• [WHAT YOU SHOULD DO] In the data below, find each line that contains the word "input" and copy it.

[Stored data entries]
= = = =

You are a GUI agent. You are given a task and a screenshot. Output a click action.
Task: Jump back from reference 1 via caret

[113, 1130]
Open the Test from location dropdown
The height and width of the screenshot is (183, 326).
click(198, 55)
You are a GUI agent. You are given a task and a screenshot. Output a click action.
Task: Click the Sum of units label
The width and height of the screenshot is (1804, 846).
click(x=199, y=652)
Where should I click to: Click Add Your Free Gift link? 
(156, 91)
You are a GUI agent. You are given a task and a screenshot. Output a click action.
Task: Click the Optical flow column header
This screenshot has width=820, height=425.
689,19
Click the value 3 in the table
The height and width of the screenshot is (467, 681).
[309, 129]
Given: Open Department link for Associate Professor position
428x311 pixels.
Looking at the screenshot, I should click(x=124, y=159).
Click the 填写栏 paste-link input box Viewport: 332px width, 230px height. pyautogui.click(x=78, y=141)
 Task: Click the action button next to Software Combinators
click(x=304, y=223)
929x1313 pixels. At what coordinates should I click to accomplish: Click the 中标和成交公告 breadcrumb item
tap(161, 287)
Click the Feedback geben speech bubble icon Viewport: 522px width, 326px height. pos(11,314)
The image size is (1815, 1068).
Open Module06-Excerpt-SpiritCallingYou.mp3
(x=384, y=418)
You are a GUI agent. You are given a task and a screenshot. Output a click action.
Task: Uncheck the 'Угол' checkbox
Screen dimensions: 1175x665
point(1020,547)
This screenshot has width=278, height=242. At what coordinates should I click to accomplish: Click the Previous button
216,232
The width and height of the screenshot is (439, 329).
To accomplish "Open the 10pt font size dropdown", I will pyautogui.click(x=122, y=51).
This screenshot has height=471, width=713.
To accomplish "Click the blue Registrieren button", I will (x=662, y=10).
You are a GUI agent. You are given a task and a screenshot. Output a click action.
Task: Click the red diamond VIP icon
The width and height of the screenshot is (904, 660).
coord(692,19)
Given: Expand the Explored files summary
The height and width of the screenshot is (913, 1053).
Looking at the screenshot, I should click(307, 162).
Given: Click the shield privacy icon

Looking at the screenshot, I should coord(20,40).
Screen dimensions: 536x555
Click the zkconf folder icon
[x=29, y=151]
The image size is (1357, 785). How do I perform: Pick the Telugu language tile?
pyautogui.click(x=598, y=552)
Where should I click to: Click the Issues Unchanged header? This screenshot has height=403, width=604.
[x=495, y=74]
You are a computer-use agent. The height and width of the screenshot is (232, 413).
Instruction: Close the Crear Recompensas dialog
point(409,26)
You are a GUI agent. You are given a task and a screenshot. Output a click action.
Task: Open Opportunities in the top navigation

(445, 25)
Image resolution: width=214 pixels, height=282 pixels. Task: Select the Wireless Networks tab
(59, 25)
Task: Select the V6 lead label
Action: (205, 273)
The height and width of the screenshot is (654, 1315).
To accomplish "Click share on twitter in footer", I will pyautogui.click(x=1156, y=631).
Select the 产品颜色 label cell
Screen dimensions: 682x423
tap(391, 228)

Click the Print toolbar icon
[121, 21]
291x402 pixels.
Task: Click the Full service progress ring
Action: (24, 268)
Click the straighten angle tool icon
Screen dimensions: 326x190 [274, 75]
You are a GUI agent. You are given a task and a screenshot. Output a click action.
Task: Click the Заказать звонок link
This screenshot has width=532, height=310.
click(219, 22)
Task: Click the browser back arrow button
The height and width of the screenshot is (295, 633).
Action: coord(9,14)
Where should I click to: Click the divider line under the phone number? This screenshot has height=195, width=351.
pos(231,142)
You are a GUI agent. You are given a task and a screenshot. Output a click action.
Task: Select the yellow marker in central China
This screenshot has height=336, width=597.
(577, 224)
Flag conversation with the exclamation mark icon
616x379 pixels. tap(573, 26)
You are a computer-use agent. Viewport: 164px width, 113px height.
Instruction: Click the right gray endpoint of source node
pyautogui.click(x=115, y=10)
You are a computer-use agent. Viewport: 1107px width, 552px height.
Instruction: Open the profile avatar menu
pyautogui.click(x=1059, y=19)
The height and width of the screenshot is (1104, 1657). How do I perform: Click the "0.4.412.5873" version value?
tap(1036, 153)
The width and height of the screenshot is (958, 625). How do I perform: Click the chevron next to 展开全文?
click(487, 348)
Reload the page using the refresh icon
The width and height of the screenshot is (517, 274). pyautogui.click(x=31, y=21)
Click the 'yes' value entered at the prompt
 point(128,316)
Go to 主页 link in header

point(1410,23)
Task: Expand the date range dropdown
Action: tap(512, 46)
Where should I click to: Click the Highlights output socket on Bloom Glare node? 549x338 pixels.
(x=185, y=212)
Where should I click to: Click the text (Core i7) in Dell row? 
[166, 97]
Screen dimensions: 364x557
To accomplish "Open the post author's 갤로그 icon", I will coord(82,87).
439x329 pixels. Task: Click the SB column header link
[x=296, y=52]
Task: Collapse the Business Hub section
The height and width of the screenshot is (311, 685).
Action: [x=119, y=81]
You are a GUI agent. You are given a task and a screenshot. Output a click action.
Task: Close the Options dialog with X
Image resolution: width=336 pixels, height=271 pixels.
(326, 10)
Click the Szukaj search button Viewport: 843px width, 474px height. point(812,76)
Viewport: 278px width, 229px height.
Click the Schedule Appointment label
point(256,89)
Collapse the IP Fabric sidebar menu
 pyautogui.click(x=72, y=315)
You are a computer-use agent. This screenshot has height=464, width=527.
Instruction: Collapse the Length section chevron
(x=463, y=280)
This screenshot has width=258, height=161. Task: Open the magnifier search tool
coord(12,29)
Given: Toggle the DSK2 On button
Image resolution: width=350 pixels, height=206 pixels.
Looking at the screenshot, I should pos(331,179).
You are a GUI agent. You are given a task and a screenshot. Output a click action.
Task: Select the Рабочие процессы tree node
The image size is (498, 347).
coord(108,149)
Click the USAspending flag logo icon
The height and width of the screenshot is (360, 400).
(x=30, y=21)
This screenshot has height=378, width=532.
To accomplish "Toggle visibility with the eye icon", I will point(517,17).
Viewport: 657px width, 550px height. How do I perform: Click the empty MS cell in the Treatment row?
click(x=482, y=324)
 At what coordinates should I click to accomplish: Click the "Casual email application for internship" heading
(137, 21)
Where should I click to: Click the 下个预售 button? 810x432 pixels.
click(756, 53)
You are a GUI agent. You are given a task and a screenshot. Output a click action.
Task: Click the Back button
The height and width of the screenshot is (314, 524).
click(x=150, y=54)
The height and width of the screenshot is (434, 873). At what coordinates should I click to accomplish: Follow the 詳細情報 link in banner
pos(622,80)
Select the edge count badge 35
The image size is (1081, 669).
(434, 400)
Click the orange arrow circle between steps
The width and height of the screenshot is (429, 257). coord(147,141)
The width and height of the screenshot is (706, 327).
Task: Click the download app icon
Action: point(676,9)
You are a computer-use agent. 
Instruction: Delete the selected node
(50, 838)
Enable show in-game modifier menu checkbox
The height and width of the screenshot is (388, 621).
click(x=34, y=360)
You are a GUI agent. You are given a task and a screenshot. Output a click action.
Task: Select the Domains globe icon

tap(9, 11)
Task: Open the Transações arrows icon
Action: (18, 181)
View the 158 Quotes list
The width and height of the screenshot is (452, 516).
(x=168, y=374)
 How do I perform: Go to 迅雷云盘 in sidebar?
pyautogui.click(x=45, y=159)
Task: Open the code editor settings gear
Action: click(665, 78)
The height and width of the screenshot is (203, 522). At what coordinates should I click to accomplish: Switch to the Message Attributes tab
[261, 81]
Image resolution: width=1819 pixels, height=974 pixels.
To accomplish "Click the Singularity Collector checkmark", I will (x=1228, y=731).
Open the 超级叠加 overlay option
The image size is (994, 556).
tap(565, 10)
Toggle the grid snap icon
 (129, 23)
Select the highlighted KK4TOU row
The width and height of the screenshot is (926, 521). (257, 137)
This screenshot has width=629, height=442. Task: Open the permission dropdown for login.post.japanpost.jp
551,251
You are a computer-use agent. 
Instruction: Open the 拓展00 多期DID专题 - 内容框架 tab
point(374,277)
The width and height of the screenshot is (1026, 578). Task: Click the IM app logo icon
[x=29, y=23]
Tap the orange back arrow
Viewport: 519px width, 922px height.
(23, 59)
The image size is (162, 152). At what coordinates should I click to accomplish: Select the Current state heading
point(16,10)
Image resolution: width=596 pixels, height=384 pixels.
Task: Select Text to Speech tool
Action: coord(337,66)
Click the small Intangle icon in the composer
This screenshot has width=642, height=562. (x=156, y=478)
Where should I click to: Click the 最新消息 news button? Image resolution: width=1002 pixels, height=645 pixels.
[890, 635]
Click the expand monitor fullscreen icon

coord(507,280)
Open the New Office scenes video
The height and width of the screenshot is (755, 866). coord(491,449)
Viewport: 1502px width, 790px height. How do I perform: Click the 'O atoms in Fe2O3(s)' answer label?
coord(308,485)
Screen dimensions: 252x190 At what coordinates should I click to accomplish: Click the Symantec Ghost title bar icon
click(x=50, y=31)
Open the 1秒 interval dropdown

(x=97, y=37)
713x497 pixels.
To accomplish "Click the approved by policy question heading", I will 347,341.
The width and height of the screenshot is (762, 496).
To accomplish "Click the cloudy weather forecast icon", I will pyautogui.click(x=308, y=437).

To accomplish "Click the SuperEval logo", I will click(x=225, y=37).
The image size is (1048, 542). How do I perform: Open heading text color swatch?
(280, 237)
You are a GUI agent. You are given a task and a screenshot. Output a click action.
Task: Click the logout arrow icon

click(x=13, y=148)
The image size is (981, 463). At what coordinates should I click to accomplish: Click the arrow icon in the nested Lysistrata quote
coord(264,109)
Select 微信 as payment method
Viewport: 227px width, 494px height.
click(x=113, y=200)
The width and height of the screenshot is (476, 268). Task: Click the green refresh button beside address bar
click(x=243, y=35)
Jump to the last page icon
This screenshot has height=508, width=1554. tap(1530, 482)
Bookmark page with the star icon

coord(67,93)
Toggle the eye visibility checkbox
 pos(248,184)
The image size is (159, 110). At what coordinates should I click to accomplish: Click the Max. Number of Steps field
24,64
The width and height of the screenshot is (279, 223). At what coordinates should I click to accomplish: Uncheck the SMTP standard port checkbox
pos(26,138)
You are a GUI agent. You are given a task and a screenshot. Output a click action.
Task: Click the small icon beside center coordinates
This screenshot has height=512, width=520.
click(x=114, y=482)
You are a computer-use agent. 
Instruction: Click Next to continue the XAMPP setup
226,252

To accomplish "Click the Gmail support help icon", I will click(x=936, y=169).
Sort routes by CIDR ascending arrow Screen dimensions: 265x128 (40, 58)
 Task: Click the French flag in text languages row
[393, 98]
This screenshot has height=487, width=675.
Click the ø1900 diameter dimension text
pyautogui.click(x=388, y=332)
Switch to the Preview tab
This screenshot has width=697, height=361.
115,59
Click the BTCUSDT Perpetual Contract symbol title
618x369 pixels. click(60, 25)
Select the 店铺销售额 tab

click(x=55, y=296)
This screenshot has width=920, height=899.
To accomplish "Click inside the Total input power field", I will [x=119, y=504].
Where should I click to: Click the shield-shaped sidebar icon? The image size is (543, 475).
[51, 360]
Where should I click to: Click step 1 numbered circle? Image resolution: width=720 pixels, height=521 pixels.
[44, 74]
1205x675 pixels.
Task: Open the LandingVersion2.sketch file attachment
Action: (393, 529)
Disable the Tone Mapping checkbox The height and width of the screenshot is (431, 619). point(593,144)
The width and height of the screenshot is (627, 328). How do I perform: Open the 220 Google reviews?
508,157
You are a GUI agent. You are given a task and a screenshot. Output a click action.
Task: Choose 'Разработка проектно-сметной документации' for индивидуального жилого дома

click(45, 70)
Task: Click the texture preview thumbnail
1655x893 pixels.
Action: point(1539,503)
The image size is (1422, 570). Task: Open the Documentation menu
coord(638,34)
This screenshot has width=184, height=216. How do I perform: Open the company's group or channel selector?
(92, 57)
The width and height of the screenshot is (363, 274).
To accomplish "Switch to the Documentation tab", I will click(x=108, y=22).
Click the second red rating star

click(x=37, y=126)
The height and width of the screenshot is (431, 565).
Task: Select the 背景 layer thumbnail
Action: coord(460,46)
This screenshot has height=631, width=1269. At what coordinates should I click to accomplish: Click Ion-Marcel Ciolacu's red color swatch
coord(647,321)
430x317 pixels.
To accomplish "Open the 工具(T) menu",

= = = =

• [EXERCISE OUTPUT]
Click the 填写栏 paste-link input box Viewport: 332px width, 230px height. pyautogui.click(x=78, y=141)
To accomplish "Click inside the Total input power field", I will [x=119, y=504].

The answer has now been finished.